Es como dijo mi hada: si algo puede existir en un cuento, entonces existe. Porque
los cuentos existen. Porque los cuentos son esa parte de la realidad que realmente
vale la pena contar. La Historia sin historias es tan sólo una colección de datos;
una lista de personajes, fechas, batallas y acontecimientos. La realidad sin cuentos
no es más que una fría secuencia cronologías. La vida, la verdadera vida, está en lo
que vale la pena contar. Y uno de los secretos de saber vivir la vida es hacerlo
viviendo a pleno aquellas historias que después merecen ser relatadas. Aunque, a
veces, no sean historias alegres ni divertidas.
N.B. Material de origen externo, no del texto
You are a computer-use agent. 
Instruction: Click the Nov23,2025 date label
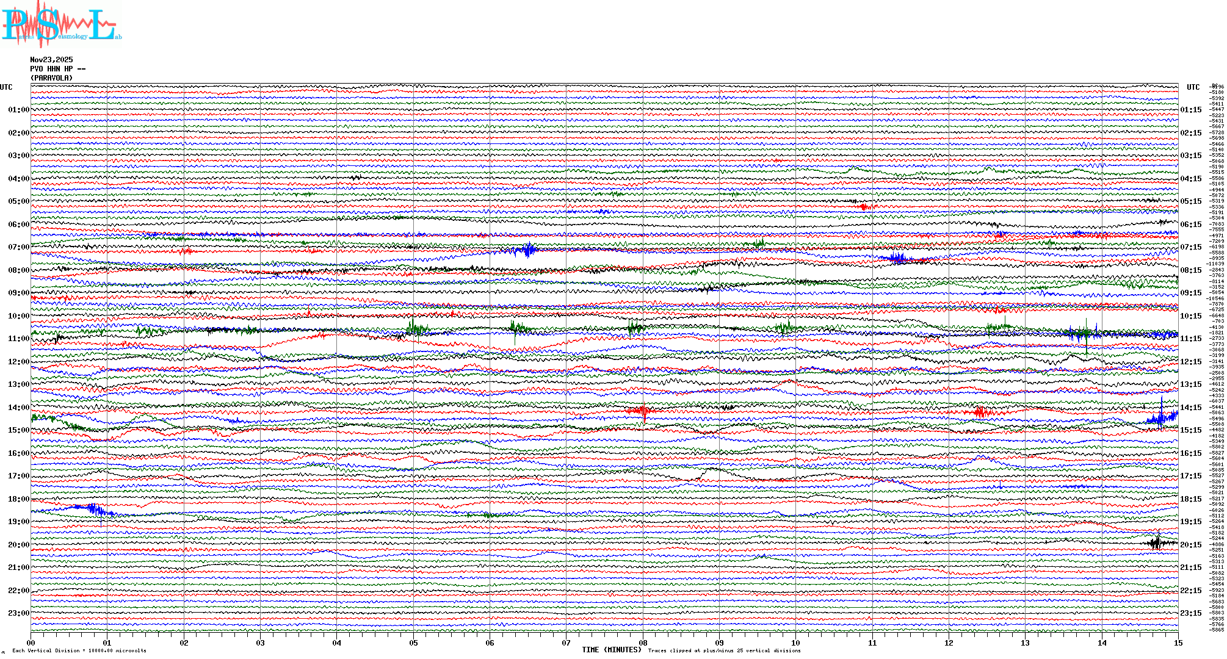(51, 60)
Por eso me puse hoy a contarles mi historia. Y también porque, aparte y más allá
de lo que les acabo de contar, debo confesar que eso que no encontré en la Isla de
las Cosas Perdidas lo terminé encontrando de todos modos. Aunque también es
cierto que eso fue bastante después.
Fue cuando me di cuenta de que en la isla no sólo no estaba esa persona que
conocí y que llegó a ser sabia en tan poco tiempo, sino que tampoco hubiera
podido encontrar allí la esperanza de volver a encontrarme algún día con ella. Y no
la hubiera podido encontrar en la isla porque esa esperanza no estaba perdida. Tal
como me lo explicó el hada, estaba dentro de mí al igual que el recuerdo de esa
persona. Yo mismo estaba llevando conmigo las dos cosas de un lugar a otro.
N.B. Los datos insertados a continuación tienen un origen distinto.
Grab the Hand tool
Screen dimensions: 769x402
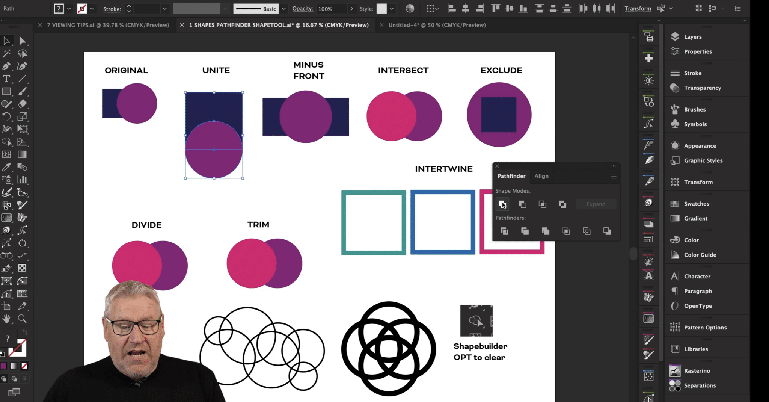pos(6,319)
Es que en la isla no hay esperanzas perdidas. Y no las hay por la misma razón por
la que tampoco hay sueños perdidos: porque la Esperanza no se pierde.
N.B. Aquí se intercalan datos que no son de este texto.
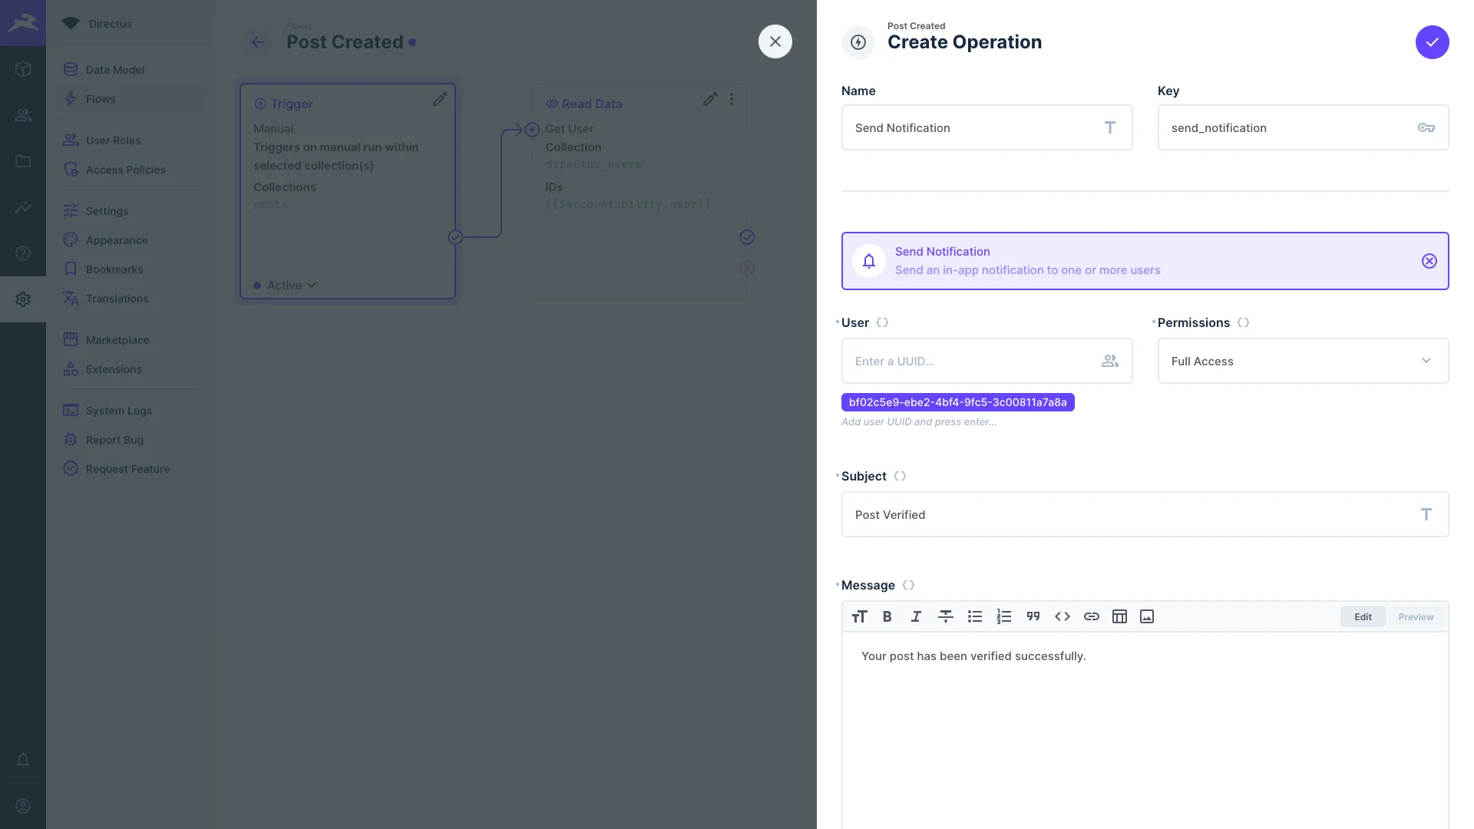
Task: Deselect the Send Notification operation type
Action: (x=1429, y=261)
No la pierden ni siquiera los que desesperan.
Porque incluso ellos pueden hacerla renacer alimentándola con un poco de Fe.
Y si eso termina por no funcionar del todo, lo único que hay que hacer es agregarle
a la Fe una gran dosis de Caridad.
Con eso, la Esperanza se recupera.
Créanme: es infalible.
Porque la Fe, la Esperanza y la Caridad son tres hermanas que van siempre juntas.